Não, não impede de treinar (é até recomendado)!
Quando alguém ouve o diagnóstico de hérnia discal, a primeira reação costuma ser de medo. Surge a ideia de que o exercício físico é perigoso, de que o repouso absoluto é a única saída e, muitas vezes, instala-se a crença de que a dor fará parte da vida para sempre.
Mas a verdade é outra: ter hérnia não significa estar limitado. E muito menos condenado à dor.
Afinal, o que realmente causa a dor?
Muitos estudos demonstram algo curioso: exames de imagem nem sempre explicam as dores que sentimos. Há quem tenha hérnias discais e viva sem qualquer sintoma. Pelo contrário, há pessoas com dores incapacitantes sem alterações visíveis nos exames.

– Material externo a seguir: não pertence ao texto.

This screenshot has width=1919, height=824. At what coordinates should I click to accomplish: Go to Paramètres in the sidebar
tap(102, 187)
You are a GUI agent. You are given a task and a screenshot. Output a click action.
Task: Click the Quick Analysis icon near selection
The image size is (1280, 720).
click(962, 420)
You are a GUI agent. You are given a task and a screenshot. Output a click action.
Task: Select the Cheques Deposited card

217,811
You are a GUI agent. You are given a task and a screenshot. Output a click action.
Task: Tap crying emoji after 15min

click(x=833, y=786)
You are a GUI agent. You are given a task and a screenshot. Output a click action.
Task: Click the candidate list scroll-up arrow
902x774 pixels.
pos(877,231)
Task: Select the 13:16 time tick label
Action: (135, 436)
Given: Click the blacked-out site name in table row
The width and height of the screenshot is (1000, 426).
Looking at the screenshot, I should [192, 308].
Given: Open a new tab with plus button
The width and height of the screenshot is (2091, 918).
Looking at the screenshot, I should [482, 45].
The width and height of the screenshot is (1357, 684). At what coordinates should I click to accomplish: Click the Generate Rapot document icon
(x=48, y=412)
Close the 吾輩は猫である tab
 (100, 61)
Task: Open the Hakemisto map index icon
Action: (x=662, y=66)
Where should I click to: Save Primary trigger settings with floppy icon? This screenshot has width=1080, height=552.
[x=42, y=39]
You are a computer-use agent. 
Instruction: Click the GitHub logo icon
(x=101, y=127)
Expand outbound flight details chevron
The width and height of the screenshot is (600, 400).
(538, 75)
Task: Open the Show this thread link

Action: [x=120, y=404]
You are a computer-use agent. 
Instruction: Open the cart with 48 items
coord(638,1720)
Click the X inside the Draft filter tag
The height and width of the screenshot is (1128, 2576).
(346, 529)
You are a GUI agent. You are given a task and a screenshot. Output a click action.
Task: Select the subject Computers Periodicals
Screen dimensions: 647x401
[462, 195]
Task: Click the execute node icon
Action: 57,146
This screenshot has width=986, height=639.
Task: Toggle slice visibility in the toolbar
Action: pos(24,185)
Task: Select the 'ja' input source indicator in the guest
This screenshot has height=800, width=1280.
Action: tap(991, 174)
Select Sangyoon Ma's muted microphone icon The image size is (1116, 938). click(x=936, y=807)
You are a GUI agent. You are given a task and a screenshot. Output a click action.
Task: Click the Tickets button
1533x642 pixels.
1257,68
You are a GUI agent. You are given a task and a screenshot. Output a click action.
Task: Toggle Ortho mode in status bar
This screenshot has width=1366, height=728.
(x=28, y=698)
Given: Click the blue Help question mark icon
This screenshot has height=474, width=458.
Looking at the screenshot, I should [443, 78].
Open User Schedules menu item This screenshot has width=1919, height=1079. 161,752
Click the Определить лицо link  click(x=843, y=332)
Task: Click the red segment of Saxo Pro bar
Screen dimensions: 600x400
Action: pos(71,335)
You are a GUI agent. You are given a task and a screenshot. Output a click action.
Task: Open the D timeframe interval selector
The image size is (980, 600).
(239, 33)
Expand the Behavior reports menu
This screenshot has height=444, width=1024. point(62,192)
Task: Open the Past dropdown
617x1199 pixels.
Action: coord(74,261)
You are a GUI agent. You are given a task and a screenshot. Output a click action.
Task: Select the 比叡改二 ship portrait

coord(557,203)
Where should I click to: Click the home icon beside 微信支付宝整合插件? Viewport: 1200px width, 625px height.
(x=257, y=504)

Então, onde está a explicação?
Corpo fraco, vida sedentária e movimentos executados de forma incorreta são fatores decisivos.
A dor, muitas vezes, não vem “da hérnia” em si, mas sim da falta de movimento, da má qualidade dos movimentos e do descondicionamento muscular.
Repouso ou movimento? A resposta certa pode surpreender!
Durante muito tempo, o repouso foi a principal recomendação para quem sofria de dores na coluna. Hoje, sabe-se que esta abordagem não resolve o problema — e pode até agravá-lo.
O movimento certo, feito com orientação especializada, é o que realmente faz a diferença.
O corpo precisa de ser fortalecido, de recuperar mobilidade e de reaprender a mover-se de forma eficiente. E isso só se consegue com exercício físico direcionado.
Hérnia é comum. Ficar parado é uma escolha.
Um estudo realizado pelo American Journal of Neuroradiology, “Systematic literature review of imaging features of spinal degeneration in asymptomatic populations”, revelou que 76% das pessoas analisadas apresentavam alterações na coluna, mesmo sem sintomas. Isto significa que ter uma hérnia é algo relativamente comum.
O verdadeiro problema não é a hérnia. É a inatividade e o medo de se mexer.
O que precisa é de um treino com propósito!
Se sente dores ou foi diagnosticado com hérnia discal, não tema o exercício. O segredo está em saber o que fazer, como fazer e com que intensidade. Com o acompanhamento certo, o treino passa a ser uma ferramenta de recuperação, não uma ameaça.
Parar é opcional. Evoluir é possível.